Non solo, sollecitata dal Fatto Quotidiano, prima che emerge oggetto di approfondimento della Polizia Postale e interessa anche l’Autorità Garante per la Privacy: “Allo stato attuale delle nostre conoscenze non c’è alcun data base con i dati dell’Agenzia per la cybersicurezza. E quindi, per quello che riguarda i dati su Acn, non ravvisiamo alcun pericolo per la sicurezza nazionale. Per quanto riguarda l’Acn, c’è soltanto un signore che ha fatto un commento su Linkedin. Se questo signore ritiene di avere qualcosa da mostrarci, esistono i canali ufficiali per comunicarcelo. E se li utilizzerà, se ci mostrerà qualcosa che mette in pericolo la sicurezza nazionale, sarà ben accolto.
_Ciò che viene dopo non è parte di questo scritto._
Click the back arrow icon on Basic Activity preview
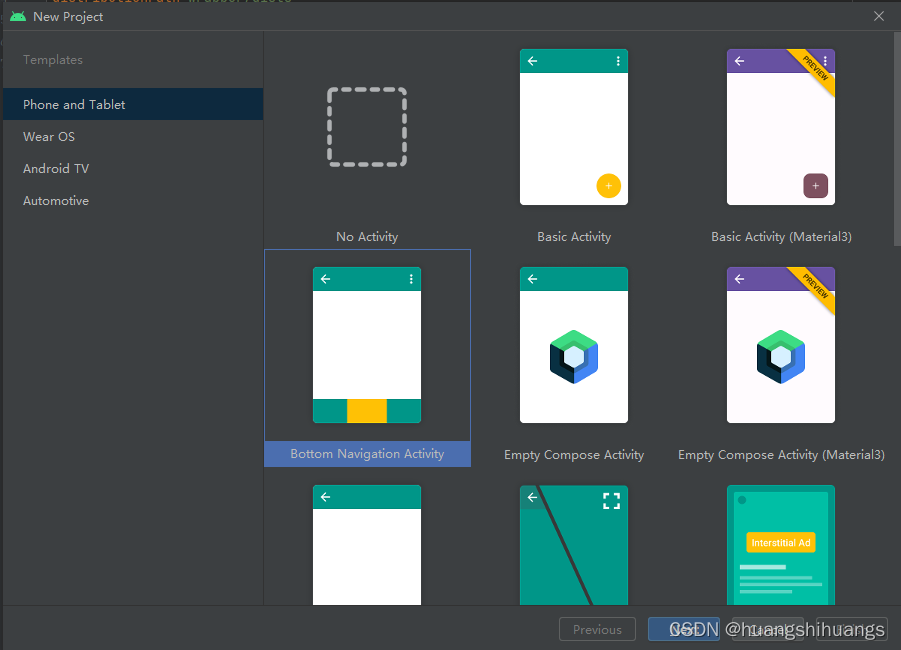This screenshot has width=901, height=650. [532, 61]
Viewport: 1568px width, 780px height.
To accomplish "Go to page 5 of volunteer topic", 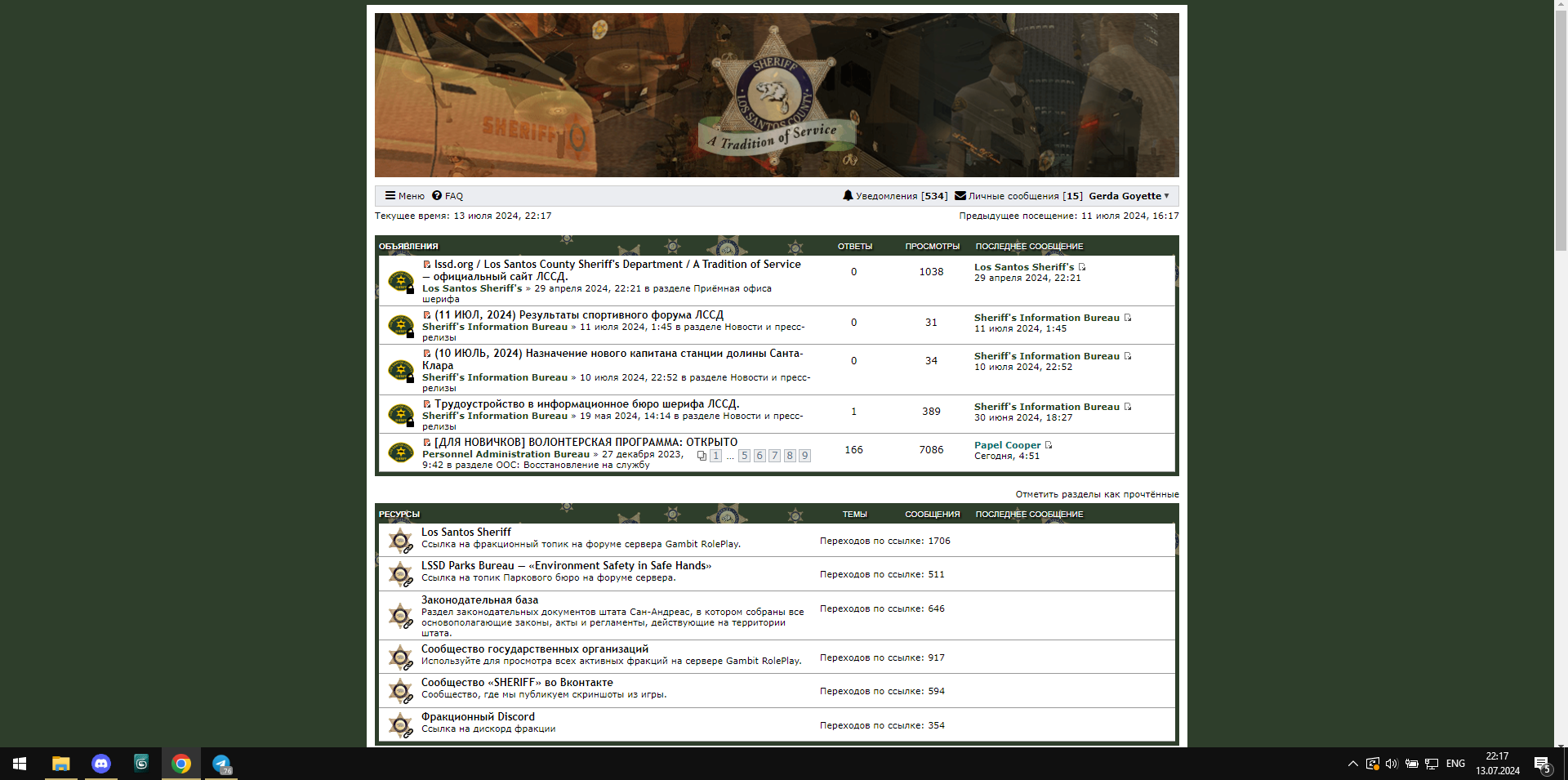I will 744,456.
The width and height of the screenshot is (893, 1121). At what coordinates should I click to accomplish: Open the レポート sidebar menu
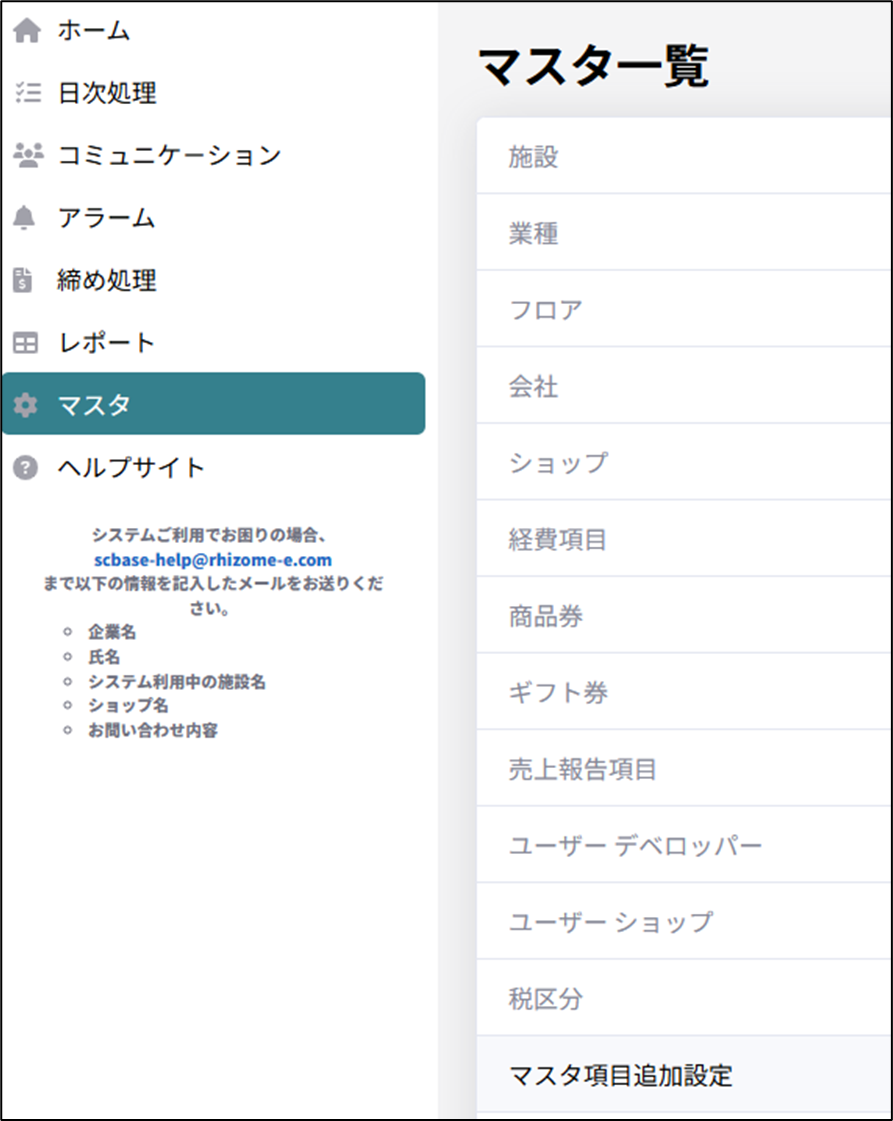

Deve esistere un tema di sicurezza nazionale”.
Infine, la vicenda ha attirato anche l’attenzione dei politici: oggi il leader di Italia Viva Matteo Renzi ha commentato la questione dei numeri di telefono delle autorità italiane reperibili liberamente su Internet nella sua newsletter. “E l’autorità cyber che fa? Assume a più non posso ma non riesce a controllare nulla. Perché quando scegli sulla base dell’amichettismo e non del merito finisce che siamo tutti più a rischio. Spero che il prefetto Frattasi, brava persona ma non adatta a guidare la cybersicurezza, lasci subito l’incarico e al suo posto vada uno come Nicola Gratteri“ conclude Renzi.